Watson: Law-and-order Conservatives Should Remember Their Heritage

Christian Watson is a political writer based out of Georgia and a Young Voices Advocate. He can be found on Twitter at @OfficialCWatson. He also hosts a podcast titled, “Pensive Politics.”

As the mass outrage over George Floyd’s unjust death continues, the decades-old mentality of “law-and-order” has re-emerged in American political discourse, and unfortunately, many

conservatives have jumped on the bandwagon. But that line of thinking does nothing to fix the problems at hand—because less punitive crime prevention methods are both ethical and more effective. That’s why conservatives should pursue alternatives to strict law-and-order that better reflect their ethics—namely rehabilitation and community policing.

In a speech on June 1, President Trump declared himself the “President of Law and Order,” and since then, he’s regularly harped on that theme. Meanwhile, one writer for the Federalist even called for conservatives to embrace the Nixonian War on Drugs-era law-and-order. But, for anyone interested in genuine reform, this a terrifying prospect. 

Law-and-order rhetoric doesn’t even reflect true American conservative principles, anyway. True conservatives revere America’s founders, who rebelled against a legal order established by a foreign king they deemed anathema to their own self-determination. And while a law-and-order mindset reserves problem solving for pressing issues like crime prevention and community stewardship solely for government agents, many conservatives support community solutions to these matters. 

The conservative ethic is expressed by philosopher Russell Kirk in his essay “Ten Conservative Principles,” in which Kirk advocates adherence to “custom, convention, and continuity” — in other words, tradition. 
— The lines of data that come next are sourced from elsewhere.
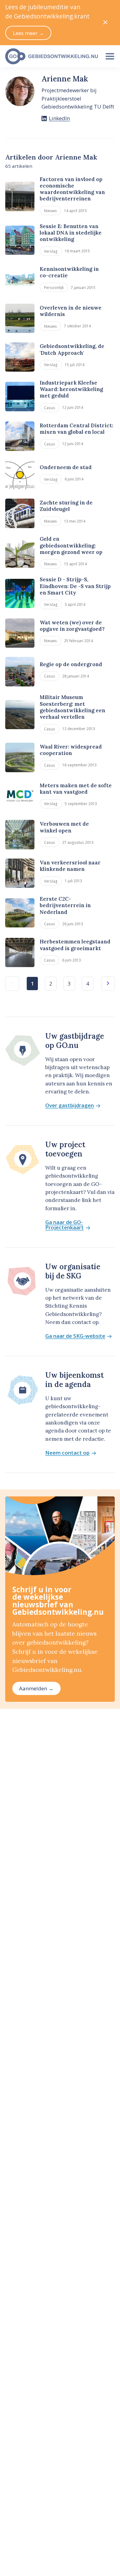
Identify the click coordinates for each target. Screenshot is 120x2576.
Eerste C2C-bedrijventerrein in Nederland (65, 905)
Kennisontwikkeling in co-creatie (69, 272)
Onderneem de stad (66, 467)
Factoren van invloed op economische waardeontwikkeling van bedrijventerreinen (72, 189)
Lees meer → (28, 33)
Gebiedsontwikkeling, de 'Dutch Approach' (72, 349)
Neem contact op (67, 1453)
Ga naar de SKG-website (75, 1336)
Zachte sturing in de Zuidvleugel (66, 505)
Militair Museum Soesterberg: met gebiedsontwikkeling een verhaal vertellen (72, 707)
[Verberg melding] (105, 22)
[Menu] (110, 56)
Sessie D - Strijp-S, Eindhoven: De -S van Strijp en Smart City (75, 586)
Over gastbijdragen (69, 1105)
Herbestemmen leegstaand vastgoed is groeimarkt (75, 944)
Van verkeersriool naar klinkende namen (70, 865)
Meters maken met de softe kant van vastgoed (76, 788)
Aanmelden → (36, 1688)
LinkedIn (59, 118)
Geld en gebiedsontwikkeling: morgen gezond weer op (71, 545)
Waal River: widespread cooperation (71, 750)
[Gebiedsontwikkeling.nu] (50, 56)
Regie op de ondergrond (71, 664)
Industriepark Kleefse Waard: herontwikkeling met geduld (71, 389)
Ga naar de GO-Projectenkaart (64, 1225)
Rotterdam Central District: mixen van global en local (76, 428)
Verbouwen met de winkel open (64, 827)
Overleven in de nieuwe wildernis (71, 311)
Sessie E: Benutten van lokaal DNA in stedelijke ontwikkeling (71, 233)
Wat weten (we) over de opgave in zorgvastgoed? (72, 625)
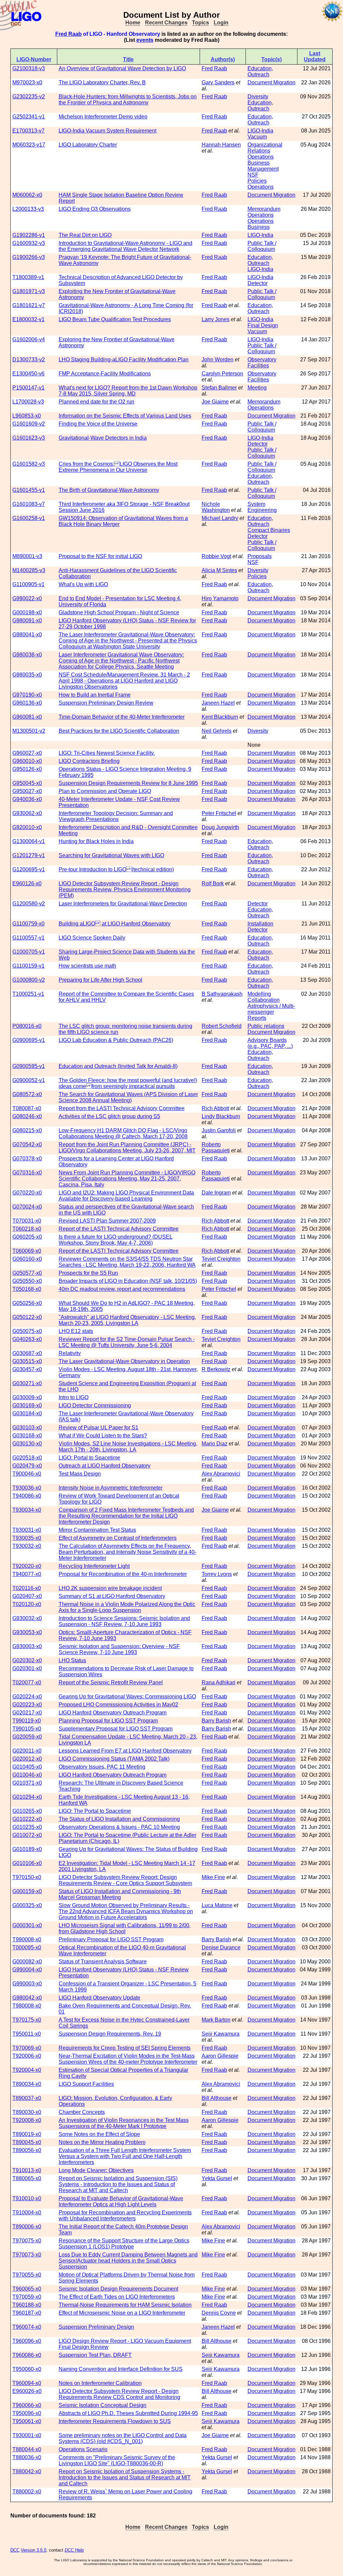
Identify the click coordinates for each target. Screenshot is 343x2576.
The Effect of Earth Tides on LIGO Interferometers (117, 2297)
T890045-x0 (26, 2142)
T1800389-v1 (28, 277)
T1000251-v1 (28, 994)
The American conservative tradition is one of defiance against injustice. Founding events like Patrick Henry’s rebellion-inciting “Give Me Liberty or Give Me Death” speech, or the Boston Tea Party’s then-illegal anti-tax protest—from which the modern-day conservative Tea Party took its name—gave shape to this tradition. Unlike law-and-order supporters, the Founders, who conservative pundits praise continuously, abhorred laws that harmed their rights. In The Declaration of Independence, the Founders even encouraged the people to “alter or abolish” the government if it became corrupt. 
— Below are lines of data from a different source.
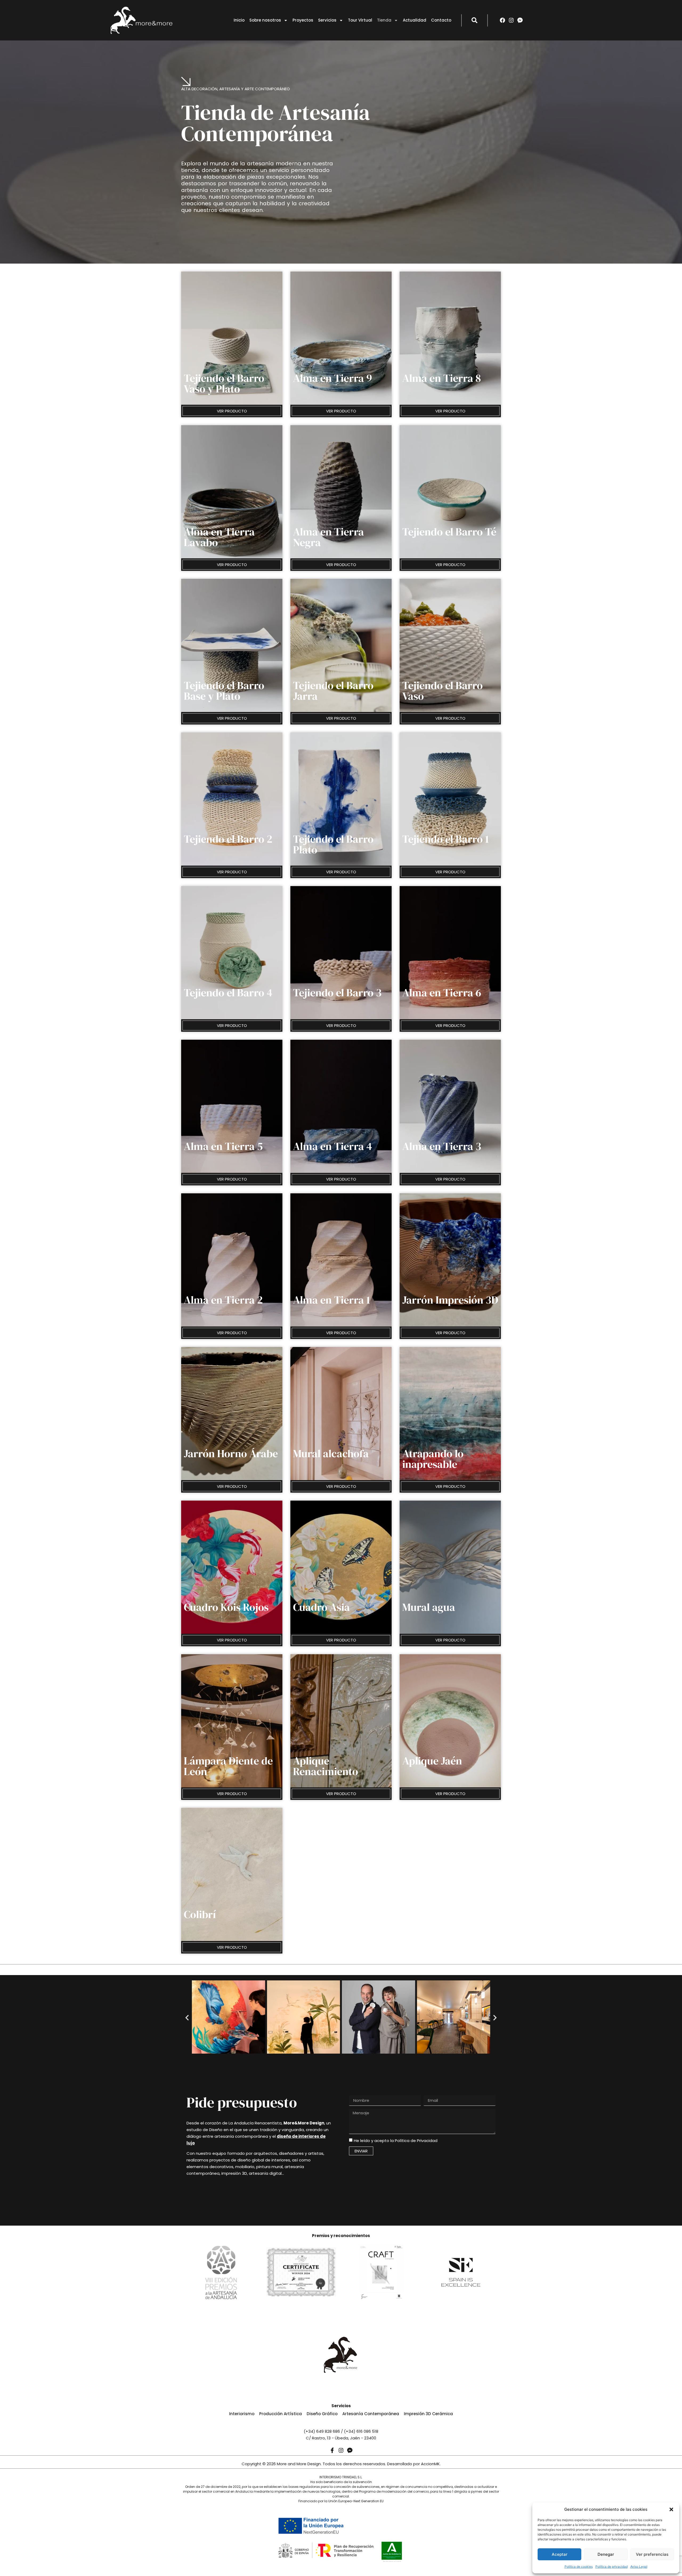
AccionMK (430, 2464)
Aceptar (559, 2554)
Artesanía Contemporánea (370, 2414)
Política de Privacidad (416, 2140)
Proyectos (303, 20)
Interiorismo (241, 2414)
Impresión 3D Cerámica (428, 2414)
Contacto (441, 20)
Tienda (384, 20)
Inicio (239, 20)
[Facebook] (502, 20)
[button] (671, 2509)
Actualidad (414, 20)
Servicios (327, 20)
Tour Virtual (360, 20)
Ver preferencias (652, 2554)
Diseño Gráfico (322, 2414)
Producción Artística (280, 2414)
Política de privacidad (611, 2567)
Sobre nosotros (265, 20)
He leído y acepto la (395, 2140)
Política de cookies (579, 2567)
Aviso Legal (638, 2567)
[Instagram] (511, 20)
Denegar (606, 2554)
I’m not advocating for a revolution, but like the Founders, American conservatives should hold government powers to a high standard. And by endorsing practices like community policing and rehabilitation, conservatives do just that in a manner consistent with their beliefs. 

During his first inaugural address, beloved conservative figure President Ronald Reagan famously said that “Government is not the solution to our problem, government is the problem.”

Though conservatives in general honor Reagan’s legacy, holding every other presidential contender to his example, and while most conservatives want less intervention from the government on most social issues, still many see the government as the solution to lawlessness.

In conservative circles, issues of education, religious freedom, gun rights and welfare are all met with a similar refrain: Keep the government away!

So why in the world don’t conservatives treat criminal justice the same way? Instead of law-and-order, which is punitive and diminishes the community’s power to address the causes of crime, conservatives should advocate for methods that empower individuals within their own community. 

Trying to improve communities by locking up threats doesn’t work, and is not conservative. If conservatism pushes for small government, then community-oriented solutions are the only alternative. Also, community approaches to criminal justice trump punishment-based ones. In Ohio, for example, in 2011 Republican Governor John Kasich implemented a criminal divergence program, which shrunk the state’s recidivism rate to 31.2 percent over the course of a year — the lowest “since Ohio began tracking the figure using current methods in 1991.” This program involved classic community-oriented strategies, such as “diverting first-time, non-violent offenders to intensive community programming and away from the corruptive influence of career criminals in Ohio’s prison system.” More generally, the results of rehabilitation and community-based practices are in step with Ohio’s sterling success. Less crime means less law-and-order, and more consistent conservatism. 

Ultimately, conservatives already have the answer to criminal justice reform deep within their ideological precepts. As Ronald Reagan once wagered during a speech on Aug. 12, 1986, “The nine most terrifying words in the English language are: I’m from the Government, and I’m here to help.” 

The question remains: Will conservatives remember their roots, or buckle to the throes of passion?